Milkweed Editions
- Founded: 1980
- Founder: Emilie Buchwald and R.W. Scholes
- Successor: Daniel Slager
- Country of origin: United States
- Headquarters location: Minneapolis
- Distribution: Publishers Group West
- Publication types: Books
- Fiction genres: fiction, nonfiction, poetry
- Official website: www.milkweed.org

= Milkweed Editions =

American nonprofit literary publisher

Milkweed Editions is an independent nonprofit literary publisher that originated from the Milkweed Chronicle literary and arts journal established in Minneapolis in 1979. The journal ceased and the business transitioned to publishing. It releases eighteen to twenty new books each year in the genres of fiction, nonfiction, and poetry. Milkweed Editions annually awards three prizes for poetry: the Lindquist & Vennum Prize for Poetry, the Jake Adam York Prize (in collaboration with Copper Nickel), and they are a partner publisher for the National Poetry Series. In 2016, Milkweed Editions opened an independent bookstore.

==History==
Milkweed Chronicle was co-founded in 1979 as a literature and art journal by Emilie Buchwald and R.W. Scholes in Minneapolis. Milkweed Chronicles first issue was published in 1980. Buchwald served as editor and Scholes as art director. The journal ran for 21 issues until 1987. It featured local and national writers and artists.

In the mid-1980s, the publication ceased and the business transitioned to publishing. Milkweed Editions published its first book and ceased publication of the journal. Since this first publication, the press has published more than three hundred and fifty titles.

In 1999, Milkweed combined forces with Minnesota Center for Book Arts and the Loft Literary Center to purchase an old warehouse in downtown Minneapolis to house each organization. They named the warehouse the Open Book.
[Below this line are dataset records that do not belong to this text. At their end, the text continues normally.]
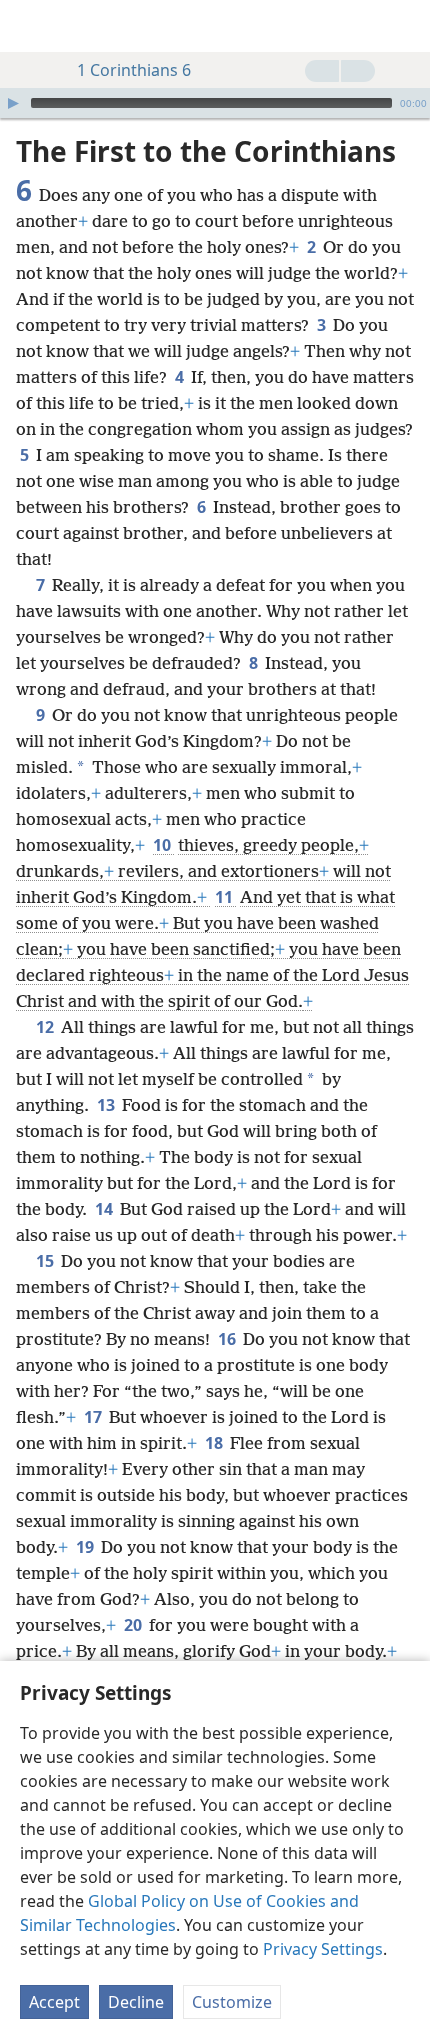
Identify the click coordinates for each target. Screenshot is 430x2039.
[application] (215, 103)
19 (86, 1547)
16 (228, 1339)
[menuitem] (30, 26)
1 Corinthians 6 (134, 70)
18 (215, 1443)
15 (46, 1261)
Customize (232, 2002)
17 (94, 1417)
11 (225, 897)
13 (107, 1105)
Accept (54, 2002)
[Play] (13, 103)
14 (105, 1209)
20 (134, 1625)
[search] (405, 26)
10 (163, 845)
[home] (30, 26)
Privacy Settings (323, 1949)
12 (46, 1027)
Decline (136, 2002)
In 2007, Daniel Slager was named Publisher & CEO of Milkweed Editions. Since his arrival, Slager has focused the press on the publication of fiction, nonfiction, and poetry, and has focused on publishing more work in translation. In 2016, the press opened a bookstore, Milkweed Books.

==Milkweed Prizes==

The Lindquist & Vennum Prize for Poetry was established in 2011 by Milkweed Editions and the Lindquist & Vennum Foundation. Submissions for this regional prize are accepted only from poets residing in the states of the Upper Midwest. The winner receives a $10,000 cash prize and a publishing contract. Previous winners have included Patricia Kirkpatrick, Rebecca Dunham, Michael Bazzett, Jennifer Willoughby, and Chris Santiago.

In 2017, Milkweed Editions announced the Max Ritvo Poetry Prize, a US$10,000 award supported by the Alan B. Slifka Foundation. Grady Chambers was the Inaugural winner award of this prize, announced December 2017.

==Awards and media recognition==
Milkweed Editions was the 2021 winner of the AWP Small Press Publisher Award given by the Association of Writers & Writing Programs which "acknowledges the hard work, creativity, and innovation of these presses and journals, and honors their contributions to the literary landscape through their publication of consistently excellent work." The press has been further recognized by media attention in interviews and features, including Literary Hub and Publishers Weekly.